Evliliğin kapısını çalıyorum şimdi. Sulhi abi artık yazamazsın diyor. Evlilik yazma aşkını öldürüyor mu gerçekten? Sanmıyorum. İddiam odur ki; insan evlilik sürecine girince, bekârlık zamanlarında sabahlara kadar durmamakta ısrar eden, gürültülü bir fikir ve çoğunlukla vesvese fabrikası olan beyin, sanki bütün o ıstıraplı gecelerin, huzursuz ve uykusuz sabahların sebebi kendisi değilmişçesine, fişi çekilmiş bir makine gibi aniden gürültüsünü keserek utanmaz bir rahatlıkla karşınıza geçip şunu söylemeye başlıyor: “Artık sabahlara kadar dönüp durmaya, anlamak hatta bununla da yetinmeyip idrak etmek için çırpınmaya gerek yok. Hayatın seyrine odaklan. Sorumluluklarını yerine getirebilmen için şimdi uyuyup sabah erken kalkmalısın. Hadi bakalım şeker çocuk, iyi uykular.” Böylece, önceleri gizliden gizliye keyif veren fikir çilesi sabah işe giderken uykulu gözlerimizin çapağına yapışıyor ve biz onu bir parmak hamlesiyle yüzümüzden atmak istiyoruz.

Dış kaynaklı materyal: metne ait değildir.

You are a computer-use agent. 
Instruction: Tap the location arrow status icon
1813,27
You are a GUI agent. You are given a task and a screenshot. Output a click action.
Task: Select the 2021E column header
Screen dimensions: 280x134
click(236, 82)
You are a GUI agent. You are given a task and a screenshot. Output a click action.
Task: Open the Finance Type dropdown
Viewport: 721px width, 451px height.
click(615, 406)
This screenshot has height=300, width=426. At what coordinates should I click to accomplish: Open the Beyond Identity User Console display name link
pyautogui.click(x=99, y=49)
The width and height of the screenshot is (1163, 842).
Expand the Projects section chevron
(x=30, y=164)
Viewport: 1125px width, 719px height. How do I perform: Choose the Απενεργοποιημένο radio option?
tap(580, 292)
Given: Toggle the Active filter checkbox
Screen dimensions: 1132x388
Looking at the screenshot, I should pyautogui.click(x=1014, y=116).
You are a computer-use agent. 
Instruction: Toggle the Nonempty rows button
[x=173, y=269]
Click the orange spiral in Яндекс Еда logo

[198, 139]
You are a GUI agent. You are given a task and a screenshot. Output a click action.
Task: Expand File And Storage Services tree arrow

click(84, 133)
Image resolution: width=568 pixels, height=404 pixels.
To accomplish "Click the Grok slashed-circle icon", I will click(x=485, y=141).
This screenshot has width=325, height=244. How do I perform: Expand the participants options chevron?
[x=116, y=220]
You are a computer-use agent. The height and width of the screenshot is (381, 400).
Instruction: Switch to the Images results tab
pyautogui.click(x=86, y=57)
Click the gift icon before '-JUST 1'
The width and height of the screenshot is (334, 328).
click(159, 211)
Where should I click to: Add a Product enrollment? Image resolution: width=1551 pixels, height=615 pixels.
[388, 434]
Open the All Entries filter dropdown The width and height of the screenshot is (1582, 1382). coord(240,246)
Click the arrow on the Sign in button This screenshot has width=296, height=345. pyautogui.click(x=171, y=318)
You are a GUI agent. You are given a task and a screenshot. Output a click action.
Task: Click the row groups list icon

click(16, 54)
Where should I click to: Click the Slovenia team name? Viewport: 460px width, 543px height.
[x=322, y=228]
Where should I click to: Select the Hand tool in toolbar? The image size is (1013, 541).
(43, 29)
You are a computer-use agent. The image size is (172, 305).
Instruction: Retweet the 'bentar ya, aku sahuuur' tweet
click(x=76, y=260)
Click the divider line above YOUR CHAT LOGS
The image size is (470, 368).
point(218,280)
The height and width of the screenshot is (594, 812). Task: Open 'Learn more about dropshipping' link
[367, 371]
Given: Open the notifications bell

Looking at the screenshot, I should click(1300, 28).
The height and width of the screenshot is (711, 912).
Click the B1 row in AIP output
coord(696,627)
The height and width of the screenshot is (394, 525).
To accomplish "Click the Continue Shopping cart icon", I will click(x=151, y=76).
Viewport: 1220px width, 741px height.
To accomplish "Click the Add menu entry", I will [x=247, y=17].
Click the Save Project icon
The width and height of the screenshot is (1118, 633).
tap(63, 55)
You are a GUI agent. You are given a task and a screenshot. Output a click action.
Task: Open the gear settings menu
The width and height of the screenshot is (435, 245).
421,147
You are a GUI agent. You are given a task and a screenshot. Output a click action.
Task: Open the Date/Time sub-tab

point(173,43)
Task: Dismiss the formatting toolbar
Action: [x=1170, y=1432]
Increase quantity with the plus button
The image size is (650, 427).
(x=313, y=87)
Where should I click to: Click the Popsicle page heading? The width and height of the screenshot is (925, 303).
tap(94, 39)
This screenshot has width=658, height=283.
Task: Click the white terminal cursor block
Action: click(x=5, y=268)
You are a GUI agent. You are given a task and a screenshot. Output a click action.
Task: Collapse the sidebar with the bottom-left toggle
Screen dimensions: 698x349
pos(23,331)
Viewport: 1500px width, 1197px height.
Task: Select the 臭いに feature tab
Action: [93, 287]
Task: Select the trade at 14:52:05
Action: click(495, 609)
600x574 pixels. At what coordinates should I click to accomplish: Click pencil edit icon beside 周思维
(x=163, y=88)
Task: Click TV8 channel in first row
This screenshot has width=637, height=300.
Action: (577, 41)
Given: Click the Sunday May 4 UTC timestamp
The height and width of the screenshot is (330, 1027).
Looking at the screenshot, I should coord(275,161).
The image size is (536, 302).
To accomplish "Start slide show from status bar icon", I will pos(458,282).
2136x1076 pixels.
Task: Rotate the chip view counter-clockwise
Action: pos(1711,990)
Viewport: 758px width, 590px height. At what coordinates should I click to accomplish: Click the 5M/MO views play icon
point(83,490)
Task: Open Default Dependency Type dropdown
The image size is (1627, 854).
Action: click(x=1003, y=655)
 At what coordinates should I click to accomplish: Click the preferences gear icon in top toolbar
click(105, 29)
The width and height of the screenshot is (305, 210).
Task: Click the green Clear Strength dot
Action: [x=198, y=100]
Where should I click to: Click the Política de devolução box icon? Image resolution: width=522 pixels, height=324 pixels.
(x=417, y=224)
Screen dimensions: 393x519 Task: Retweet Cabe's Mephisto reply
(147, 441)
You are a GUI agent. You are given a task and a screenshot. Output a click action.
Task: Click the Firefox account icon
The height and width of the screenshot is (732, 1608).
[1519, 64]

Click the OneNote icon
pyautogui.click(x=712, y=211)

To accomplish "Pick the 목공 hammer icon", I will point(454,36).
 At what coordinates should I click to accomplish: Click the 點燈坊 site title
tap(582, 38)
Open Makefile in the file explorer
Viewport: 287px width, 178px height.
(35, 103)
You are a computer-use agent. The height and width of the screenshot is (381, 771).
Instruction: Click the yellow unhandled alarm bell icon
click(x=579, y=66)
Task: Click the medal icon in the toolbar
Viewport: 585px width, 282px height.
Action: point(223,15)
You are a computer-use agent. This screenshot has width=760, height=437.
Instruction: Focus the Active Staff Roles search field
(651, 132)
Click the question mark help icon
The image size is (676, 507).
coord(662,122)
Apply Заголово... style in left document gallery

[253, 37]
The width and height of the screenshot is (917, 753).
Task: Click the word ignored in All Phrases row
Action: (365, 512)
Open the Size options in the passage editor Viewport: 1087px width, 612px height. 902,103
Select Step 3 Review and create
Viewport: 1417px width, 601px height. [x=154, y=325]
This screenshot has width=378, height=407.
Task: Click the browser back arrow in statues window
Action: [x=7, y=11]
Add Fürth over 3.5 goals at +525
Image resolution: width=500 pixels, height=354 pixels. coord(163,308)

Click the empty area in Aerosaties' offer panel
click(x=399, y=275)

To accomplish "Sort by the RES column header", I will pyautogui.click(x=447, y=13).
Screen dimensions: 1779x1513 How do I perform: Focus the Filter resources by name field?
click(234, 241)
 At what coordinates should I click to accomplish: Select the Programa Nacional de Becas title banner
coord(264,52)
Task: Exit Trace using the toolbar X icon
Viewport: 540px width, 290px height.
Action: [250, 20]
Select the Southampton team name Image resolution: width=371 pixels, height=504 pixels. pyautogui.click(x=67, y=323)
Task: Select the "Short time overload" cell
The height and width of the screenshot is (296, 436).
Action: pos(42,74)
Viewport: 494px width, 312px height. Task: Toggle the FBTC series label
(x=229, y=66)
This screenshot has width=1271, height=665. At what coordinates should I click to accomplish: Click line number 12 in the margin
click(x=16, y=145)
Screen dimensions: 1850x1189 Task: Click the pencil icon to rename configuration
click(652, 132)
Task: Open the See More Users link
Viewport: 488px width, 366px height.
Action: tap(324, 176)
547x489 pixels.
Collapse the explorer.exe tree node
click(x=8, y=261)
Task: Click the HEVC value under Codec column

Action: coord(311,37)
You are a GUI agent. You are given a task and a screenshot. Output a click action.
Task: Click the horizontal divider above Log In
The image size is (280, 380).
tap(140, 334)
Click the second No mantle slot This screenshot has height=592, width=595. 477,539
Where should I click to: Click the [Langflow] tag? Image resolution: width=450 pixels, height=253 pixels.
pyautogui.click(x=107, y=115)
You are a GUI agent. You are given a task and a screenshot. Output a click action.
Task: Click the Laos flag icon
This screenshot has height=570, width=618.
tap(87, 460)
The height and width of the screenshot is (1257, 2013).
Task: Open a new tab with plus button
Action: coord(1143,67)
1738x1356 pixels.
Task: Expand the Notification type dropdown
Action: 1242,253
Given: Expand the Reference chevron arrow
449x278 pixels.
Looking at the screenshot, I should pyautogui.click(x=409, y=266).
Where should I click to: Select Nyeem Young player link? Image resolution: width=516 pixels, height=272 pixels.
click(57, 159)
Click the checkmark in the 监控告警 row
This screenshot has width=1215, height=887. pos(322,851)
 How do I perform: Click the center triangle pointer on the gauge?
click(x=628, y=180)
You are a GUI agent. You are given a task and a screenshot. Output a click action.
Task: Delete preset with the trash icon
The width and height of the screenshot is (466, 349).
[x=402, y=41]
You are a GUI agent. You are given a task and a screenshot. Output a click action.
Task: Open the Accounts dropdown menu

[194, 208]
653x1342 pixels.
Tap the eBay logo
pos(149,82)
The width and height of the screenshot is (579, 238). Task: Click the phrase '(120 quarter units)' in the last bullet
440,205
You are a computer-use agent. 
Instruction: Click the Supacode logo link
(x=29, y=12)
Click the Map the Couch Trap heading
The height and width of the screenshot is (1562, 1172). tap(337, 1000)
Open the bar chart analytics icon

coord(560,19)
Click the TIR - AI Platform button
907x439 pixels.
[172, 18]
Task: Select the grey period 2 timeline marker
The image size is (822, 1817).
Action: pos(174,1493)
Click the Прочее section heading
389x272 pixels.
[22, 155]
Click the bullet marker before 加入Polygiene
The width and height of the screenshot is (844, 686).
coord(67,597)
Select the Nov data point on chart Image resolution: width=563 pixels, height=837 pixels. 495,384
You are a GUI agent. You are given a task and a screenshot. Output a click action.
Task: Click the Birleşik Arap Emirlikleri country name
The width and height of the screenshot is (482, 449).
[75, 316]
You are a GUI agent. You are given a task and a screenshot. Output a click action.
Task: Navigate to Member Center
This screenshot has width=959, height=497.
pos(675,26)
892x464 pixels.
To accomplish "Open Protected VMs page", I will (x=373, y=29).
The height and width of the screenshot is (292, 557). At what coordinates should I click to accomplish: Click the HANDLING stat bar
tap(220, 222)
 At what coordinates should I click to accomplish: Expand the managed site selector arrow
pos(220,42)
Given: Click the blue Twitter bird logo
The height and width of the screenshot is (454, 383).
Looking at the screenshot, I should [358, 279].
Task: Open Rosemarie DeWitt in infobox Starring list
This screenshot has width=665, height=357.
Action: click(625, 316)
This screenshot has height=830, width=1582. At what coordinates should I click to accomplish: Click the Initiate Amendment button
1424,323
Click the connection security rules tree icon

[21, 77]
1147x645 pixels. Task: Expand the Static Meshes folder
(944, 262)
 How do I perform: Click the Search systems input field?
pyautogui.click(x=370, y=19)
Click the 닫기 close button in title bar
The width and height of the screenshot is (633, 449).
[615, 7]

Herkes koşarak bir yere gitmeye çalışırken aniden durup rüzgârın esişindeki hakikati bulmak için gözlerimizi kapayışımızı ve belirsiz bir süre öylece kaldığımızı hatırlıyoruz. Ya da bir filmdeki replik üzerine yemeyi içmeyi bırakıp saatlerce belki günlerce düşünmelerimizi… Hepsi geçip gidiyor…
Hepsi geçiyor ve bitiş düdüğü her an çalabilir. “Meseşuses”e gitmeyeceksin biliyorum, bilyelerin denizde buluşunca kim kazandı onu da bilemeyeceksin; ama yaşlanacak kadar yaşarsan, bir gün dönüp ‘yaşadım şükür’ diyeceksin. Halen görüşüyor olursak; acıyı süzüp son damlasına kadar ruhuna zerk eden ve bu son damladan bile zihninin zifiri karanlık köşelerini aydınlatacak bir idrak ışıltısı çıkarmaya çalışan insanların tarlasından tütün getireceğim sana… Şimdilik çeyizimden bir şarkı bırakıyorum buraya…
Ve son bir soru; ben evlenirken sen nerede üşüyorsun?